About this exercise:
Exactly as they appear below, repeat the lines from the one with "Task: Click the" through the one with "Viewport: 644px width, 644px". Drop every picture.

=== Begin Enclosure ===

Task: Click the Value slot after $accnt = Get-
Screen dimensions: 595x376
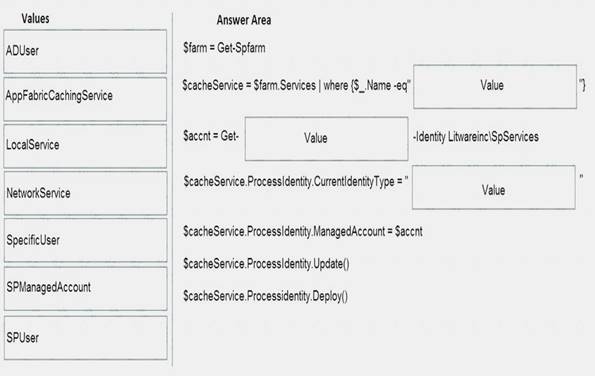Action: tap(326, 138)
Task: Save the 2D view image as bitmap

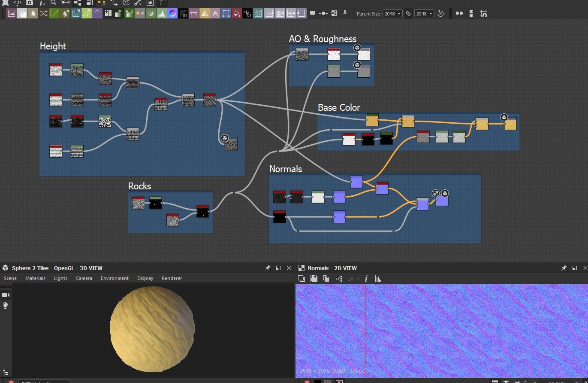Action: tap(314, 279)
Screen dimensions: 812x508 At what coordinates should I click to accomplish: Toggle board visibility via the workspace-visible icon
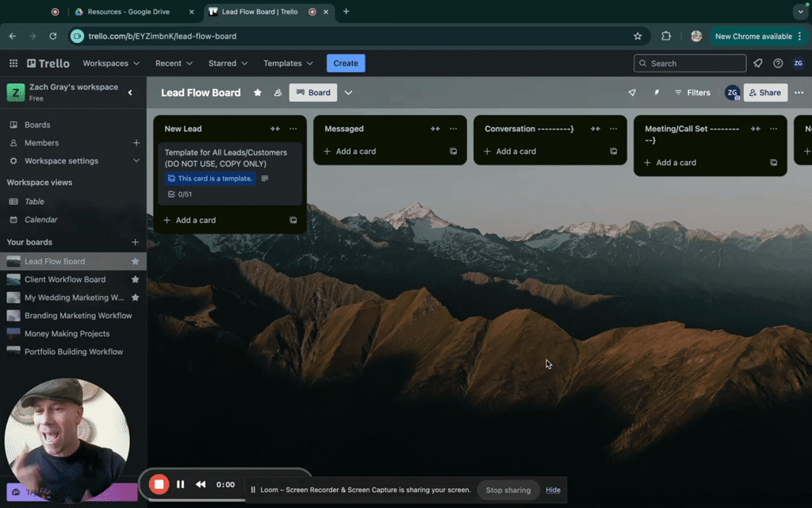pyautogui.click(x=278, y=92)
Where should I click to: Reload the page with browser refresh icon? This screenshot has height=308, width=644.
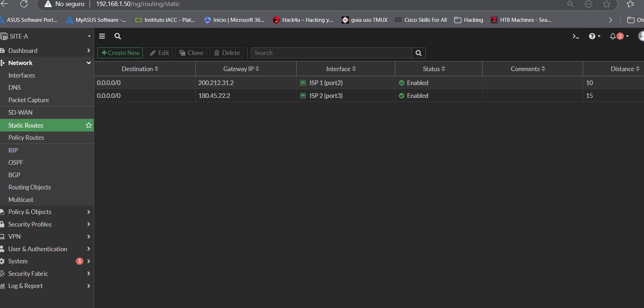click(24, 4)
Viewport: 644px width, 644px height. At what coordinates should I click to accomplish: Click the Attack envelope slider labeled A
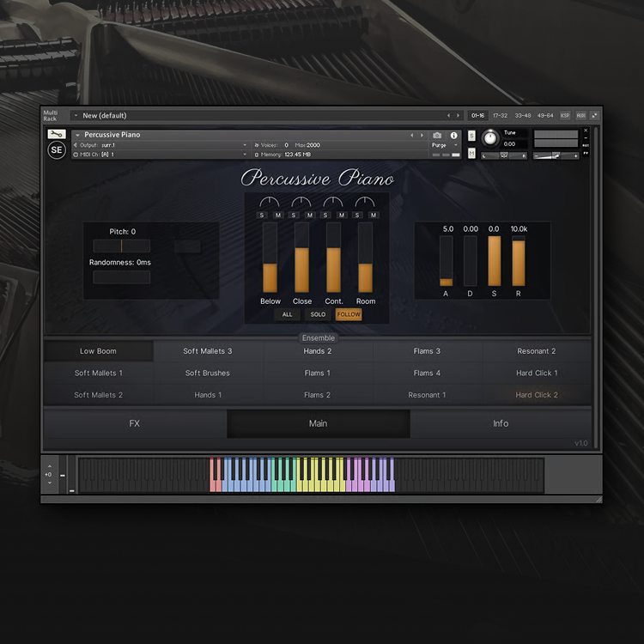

=== End Enclosure ===
=== Begin Enclosure ===

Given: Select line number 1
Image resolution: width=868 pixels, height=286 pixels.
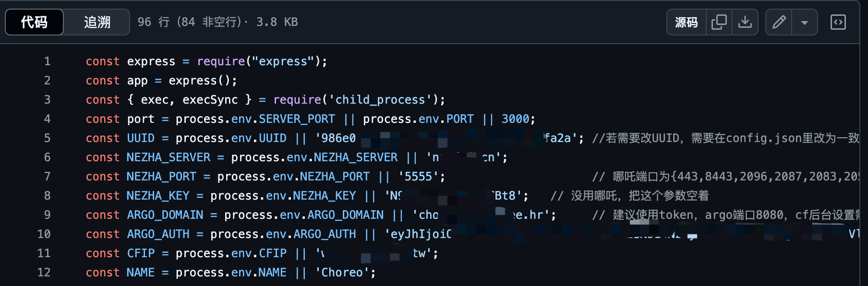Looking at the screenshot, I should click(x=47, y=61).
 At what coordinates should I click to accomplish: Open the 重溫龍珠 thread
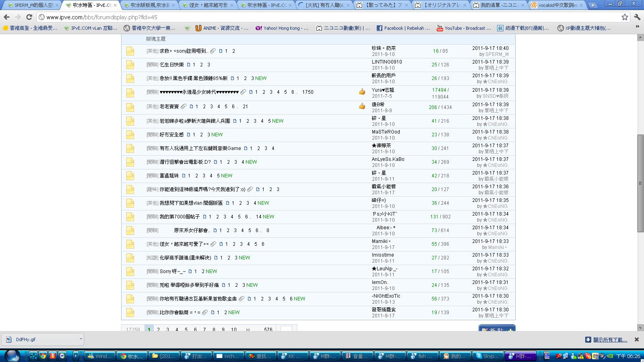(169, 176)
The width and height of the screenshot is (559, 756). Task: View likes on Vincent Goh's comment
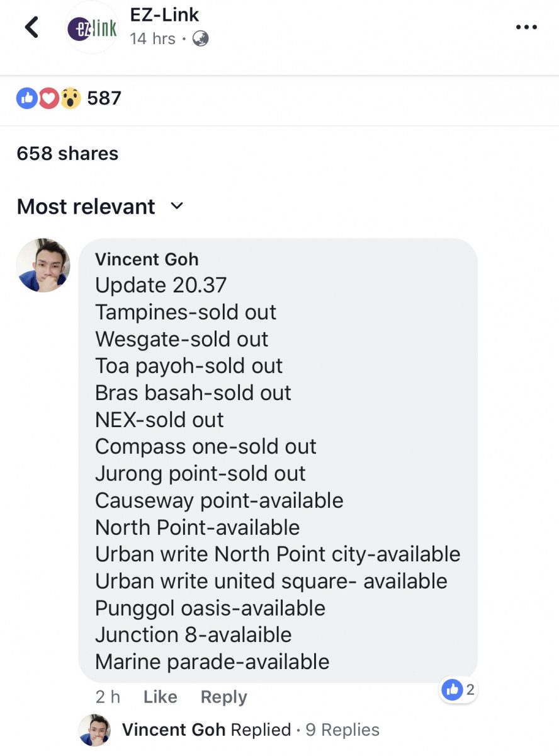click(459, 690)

=== End Enclosure ===
=== Begin Enclosure ===

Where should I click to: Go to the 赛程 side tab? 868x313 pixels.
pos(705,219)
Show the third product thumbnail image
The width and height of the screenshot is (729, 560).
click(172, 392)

=== End Enclosure ===

Result for this exercise:
Task: Click the Value slot after $accnt = Get-
Screen dimensions: 595x376
Action: tap(326, 138)
Task: Save the 2D view image as bitmap

Action: tap(314, 279)
Screen dimensions: 812x508 At what coordinates should I click to accomplish: Toggle board visibility via the workspace-visible icon
pyautogui.click(x=278, y=92)
Where should I click to: Reload the page with browser refresh icon? This screenshot has height=308, width=644.
click(24, 4)
Viewport: 644px width, 644px height. At what coordinates should I click to accomplish: Click the Attack envelope slider labeled A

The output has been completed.